**ASSIGNED TASK:**
Return, word for word, the portion of the passage on homoeopathic treatment starting with "The third leading" and going on through "time to time.".

**SOURCE TEXT:**

◇ ◇ ◇ ◇

With the great conscientiousness which should be shown in the restoration of a human life endangered by sickness more than in anything else, the Homoeopath, if he would act in a manner worthy of his calling, should investigate first the whole state of the patient, the internal cause as far as it is remembered, and the cause of the continuance of the ailments his mode of life, his quality as to mind, soul and body, together with all his symptoms (see directions in Organon), and then he should carefully find out in the work on Chronic Diseases as well as in the work on Materia Medica Pura a remedy covering in similarity, as far as possible, all the moments, or at least the most striking and peculiar ones, with its own peculiar symptoms; and for this purpose he should not be satisfied with any of the existing repertories, – a carelessness only too frequent; for these books are only intended to give light hints as to one or another remedy that might be selected, but they can never dispense him from making the research at the first fountain heads. He who does not take the trouble of treading this path in all critical and complicated diseases, and, indeed, with all patience and intelligence, but contents himself with the vague hints of the repertories in the choice of a remedy, and who thus quickly dispatches one patient after the other, does not deserve the honorable title of a genuine Homoeopath, but is rather to be called a bungler, who on that account has continually to change his remedies until the patient loses patience; and as his ailments have of course only been aggravated he must leave this aggravator of diseases, whereby the art itself suffers discredit instead of the unworthy disciple of art.
This disgraceful love of ease (in the calling which demands the most conscientious care) often induces such would-be Homoeopaths to give their medicines merely from the (often problematic) statement of their use (ab usu in morbis) which are enumerated in the introductions to the medicines, a method which is altogether faulty and strongly savors of allopathy, as these statements usually only give a few symptoms. They should only serve as a confirmation of a choice made according to the pure actions of the medicines; but never to determine the selection of a remedy which can cure only when used according to the exact similitude of its homoeopathic symptoms. There are, we are sorry to say, even authors who advise following this empiric pathway of error!
The third leading mistake which the homoeopathic physician cannot too carefully nor too steadfastly avoid while treating chronic diseases, is in hastily and thoughtlessly – when a properly moderate dose of a well selected antipsoric medicine has been serviceable for several days, – giving some other medicine in the mistaken supposition that so small a dose could not possibly operate and be of use more than eight or ten days. This notion is sought to be supported by the statement that on some day or other, while allowed to continue its action, the morbid symptoms which were to be eradicated, had shown themselves somewhat from time to time.

◇ ◇ ◇ ◇

**Stored records:**

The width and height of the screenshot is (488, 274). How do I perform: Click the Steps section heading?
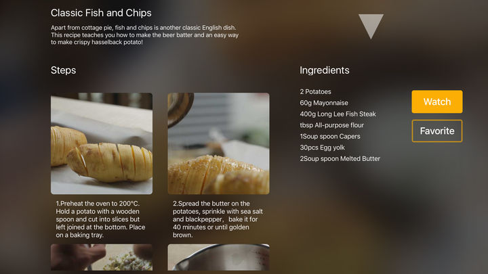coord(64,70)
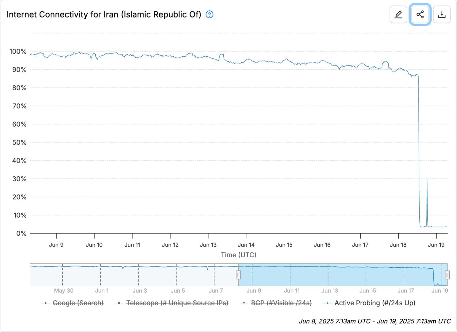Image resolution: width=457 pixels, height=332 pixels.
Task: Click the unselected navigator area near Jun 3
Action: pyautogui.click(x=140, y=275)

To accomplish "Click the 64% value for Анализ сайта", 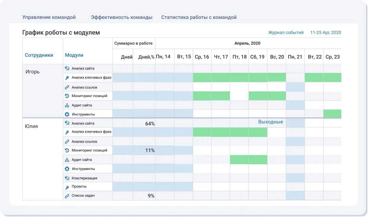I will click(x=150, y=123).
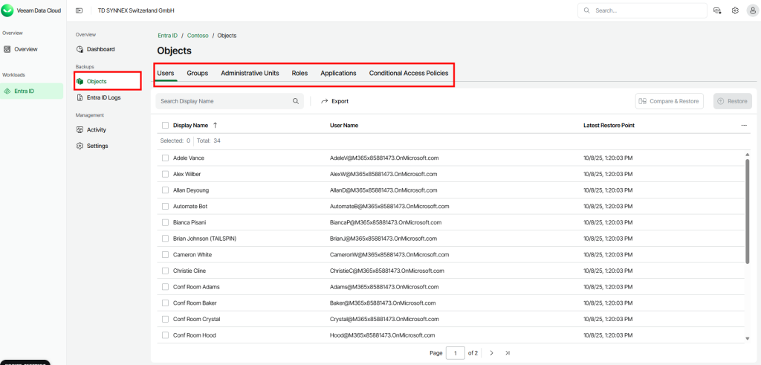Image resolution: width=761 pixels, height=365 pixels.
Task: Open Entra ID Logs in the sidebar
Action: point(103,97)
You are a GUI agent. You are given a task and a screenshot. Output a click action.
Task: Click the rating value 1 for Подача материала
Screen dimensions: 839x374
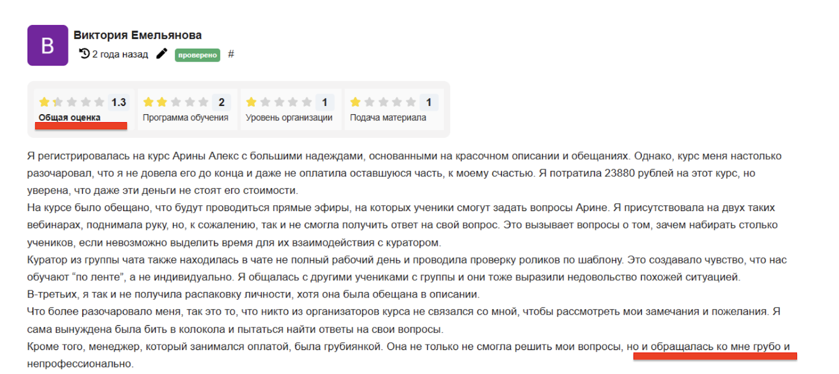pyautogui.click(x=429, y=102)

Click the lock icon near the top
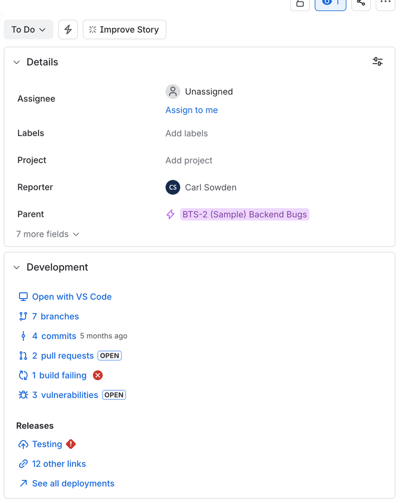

◇ ◇ ◇ ◇

**REPLY TO THE TASK:**
The third leading mistake which the homoeopathic physician cannot too carefully nor too steadfastly avoid while treating chronic diseases, is in hastily and thoughtlessly – when a properly moderate dose of a well selected antipsoric medicine has been serviceable for several days, – giving some other medicine in the mistaken supposition that so small a dose could not possibly operate and be of use more than eight or ten days. This notion is sought to be supported by the statement that on some day or other, while allowed to continue its action, the morbid symptoms which were to be eradicated, had shown themselves somewhat from time to time.